Personal information
- Born: 5 October 1983 (age 42) Aït Ali, Morocco
- Education: Al Akhawayn University
- Height: 174 cm (5 ft 9 in)
- Weight: 62 kg (137 lb)

Sport
- Sport: Athletics
- Event: steeplechase
- Club: FATH Union Sports, Rabat
- Coached by: Ayachi Amekdouf Ahmed Ettanani Abdellah Boukraa Lahlou Benyounes Mohamed Nouami

Achievements and titles
- Personal best: 3000 mS – 8:09.72 (2007)

Medal record
Representing Morocco
World Cross Country Championships
| Bronze medal – third place | Fukuoka 2006 | Short race – Team |
Mediterranean Games
| Bronze medal – third place | Mersin 2013 | 3000 m steeplechase |

= Hamid Ezzine =

Moroccan long-distance runner

Hamid Ezzine (born 5 October 1983) is a Moroccan long-distance runner who specialized in the 3000 metres steeplechase. He is a younger brother of the Olympic runner Ali Ezzine.

==Career==
He finished twelfth in the 5000 metres at the 2002 World Junior Championships, but then turned to the steeplechase. He finished fourth at the 2004 African Championships, won the gold medal at the 2005 Jeux de la Francophonie, finished fifth at the 2006 African Championships and eleventh at the 2007 World Athletics Final. Ezzine also competed at the 2005 World Championships, the 2007 World Championships and the 2008 Olympic Games without reaching the final.

His personal best time in the steeplechase is 8:09.72 minutes, achieved in July 2007 in Athens Olympic Stadium. Up until then he had improved steadily from 8:47.67 minutes in 2003 (August, Casablanca) to 8:25.10 in 2004 (June, Rabat), 8:21.38 in 2005 (June, Rabat) and 8:19.37 in 2006 (June, Rabat).
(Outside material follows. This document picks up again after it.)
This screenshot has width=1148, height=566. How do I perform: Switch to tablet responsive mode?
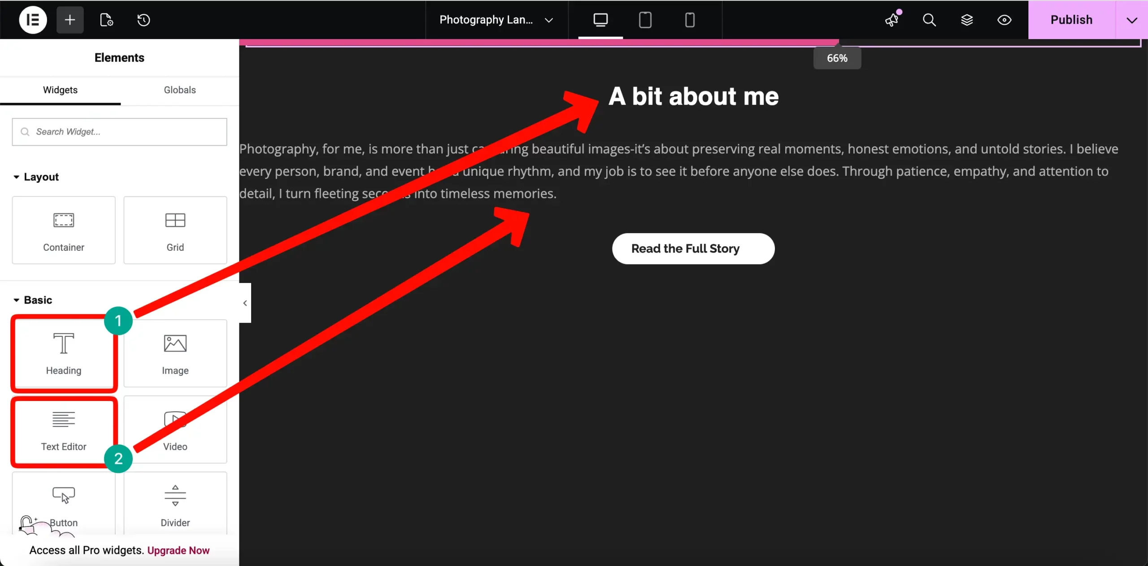tap(645, 20)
In late 2007, Ezzine was described in the official IAAF season reviews as one of that year's major breakthroughs statistically. His personal best in the 5000 metres is 14:00.6 minutes, achieved in June 2002 in Rabat.

Ezzine also finished 30th at the 2004 World Cross Country Championships, 41st at the 2005 World Cross Country Championships and 21st at the 2006 World Cross Country Championships, all in the short race. This earned him a fifth place in the team competition of 2004 and a bronze medal in the team competition of 2006.

In 2009, he was found guilty of refusal to submit to doping control and tampering with a doping control. He was suspended from the sport for two year, from March 2009 to March 2011. He returned to competition in late 2011 to win the silver medal in 3000 m steeplechase at the 2011 Pan Arab Games. That year he also competed at the World Championships in Daegu, finishing 9th in the final. He reached the Olympic final in 2012, finishing in seventh place. At the 2013 World Championships, he again finished 9th.